In Massachusetts, a similar health insurance mandate enacted during Romney’s term as governor succeeded partly because it was uncontroversial, and because government agencies, nonprofit groups and health-care providers promoted it widely, even at Boston Red Sox games. Less than 5 percent of the state’s population is now uninsured.

But that was Massachusetts, a liberal-leaning state where residents are accustomed to more government regulation. No one is quite sure how it will work elsewhere.

Stubborn mind-sets

“There’s a sense in Oklahoma, and I’m not sure if this is peculiar to this state, but we don’t like people telling us what to do,” said Chuck Mai, a spokesman for AAA Oklahoma. “We know what we should do. We should buckle our safety belt every time we drive. We should drive sober. And we should have insurance on our vehicle. But having our law telling you to do those things sometimes has an adverse effect.”

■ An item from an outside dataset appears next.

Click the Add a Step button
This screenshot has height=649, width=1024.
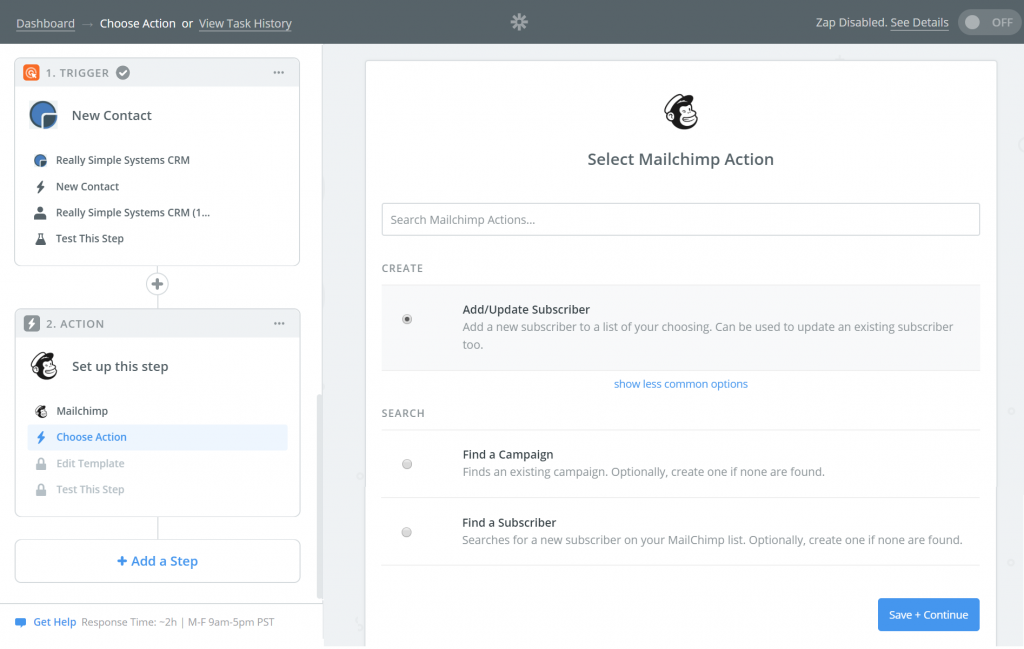(x=157, y=561)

Although auto insurance is required for all drivers under state law, an estimated 20 to 30 percent in Oklahoma go without it, Mai said. (In Massachusetts, about 5 percent of drivers are uninsured, the lowest rate in the country, according to the Insurance Research Institute, which last calculated the numbers in 2009.)

Lawyers and industry groups believe the low car insurance rates in Oklahoma are partly because of the sizable population of illegal immigrants. But a number of people sign up for insurance long enough to register their cars, and then, driven by poverty or a devil-may-care attitude, immediately stop paying their insurance bills.

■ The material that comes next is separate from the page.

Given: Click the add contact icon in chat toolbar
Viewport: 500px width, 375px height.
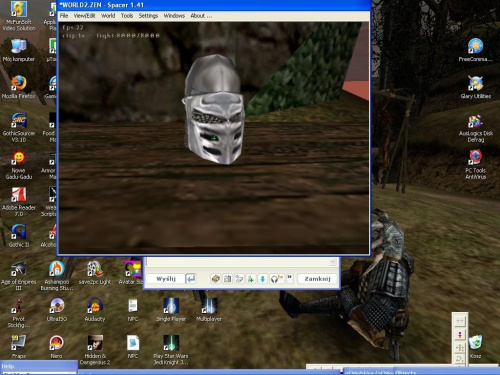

Offenders face a $230 fine and suspension of their driver’s licenses. Police recently gained access to a database of uninsured drivers’ license plates, but the state legislature rejected a bill that would have allowed police to pull over drivers solely for insurance violations. Even the state’s insurance commissioner opposed it.

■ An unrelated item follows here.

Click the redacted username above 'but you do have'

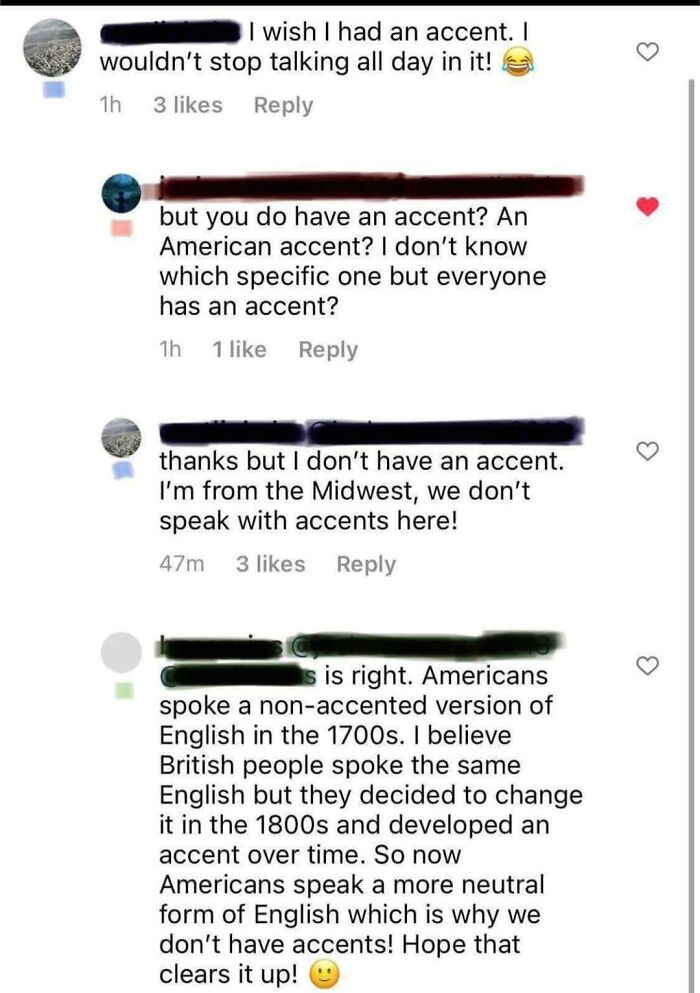(x=371, y=186)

“I think that gives [the police] too much power,” said the commissioner, John D. Doak, who nevertheless considers uninsured motorists a top challenge. “I’m not a fan of the camera systems. They’ve got that in China. I want to protect people’s individual rights and liberties.”

Doak believes it will be similarly difficult to get people to sign up for health insurance.

About one in five Oklahomans lacks health insurance, also one of the highest rates in the country, despite strides made in recent years to get eligible children signed up for Medicaid. Gov. Mary Fallin (R) has been sharply critical of the new health-care law and is contemplating opting out of its expansion of Medicaid. Conservative lawmakers in the legislature are already devising ways to skirt its provisions.

Resentment and fear

Even some providers who treat the poor are skeptical. Betty Denwalt, a registered nurse at the Baptist Mission Center’s free medical clinic for the uninsured in Oklahoma City, believes people will choose not to buy insurance because they can’t afford it, or because they dislike being directed to do so by a federal government that seems disconnected from their problems.

On a recent morning at the center, patients waited in avo­cado-green chairs to pick up medicine or see a doctor. John, 37, who would not give his last name, said he could not afford health insurance for himself, his wife and his five children on his $38,000 salary as an apartment manager. He said he resents the idea that the government could compel him to do something he may not be able to afford.

“I don’t think the government should have the right to force people to do anything unless it’s following a criminal law or something,” he said.

At the Mid-Del Community Clinic across town, Mark Nelson, 46, expressed a similar sentiment. Once a successful roofing contractor, Nelson eschewed health insurance for much of his life despite suffering from a genetic kidney disease. He figured he would “sell a couple houses” if he ever needed a transplant.

His fortunes, however, took a turn just as his kidneys began to fail. He is now earning $7.50 an hour as a dishwasher at IHOP and gets most of his care at the clinic, though he eventually will need more intensive care. Yet he is still of two minds about health insurance, which he said he wishes he had, but also considers a racket.

“I’m anti-government,” he said. “Insurance is a concept based on fear.”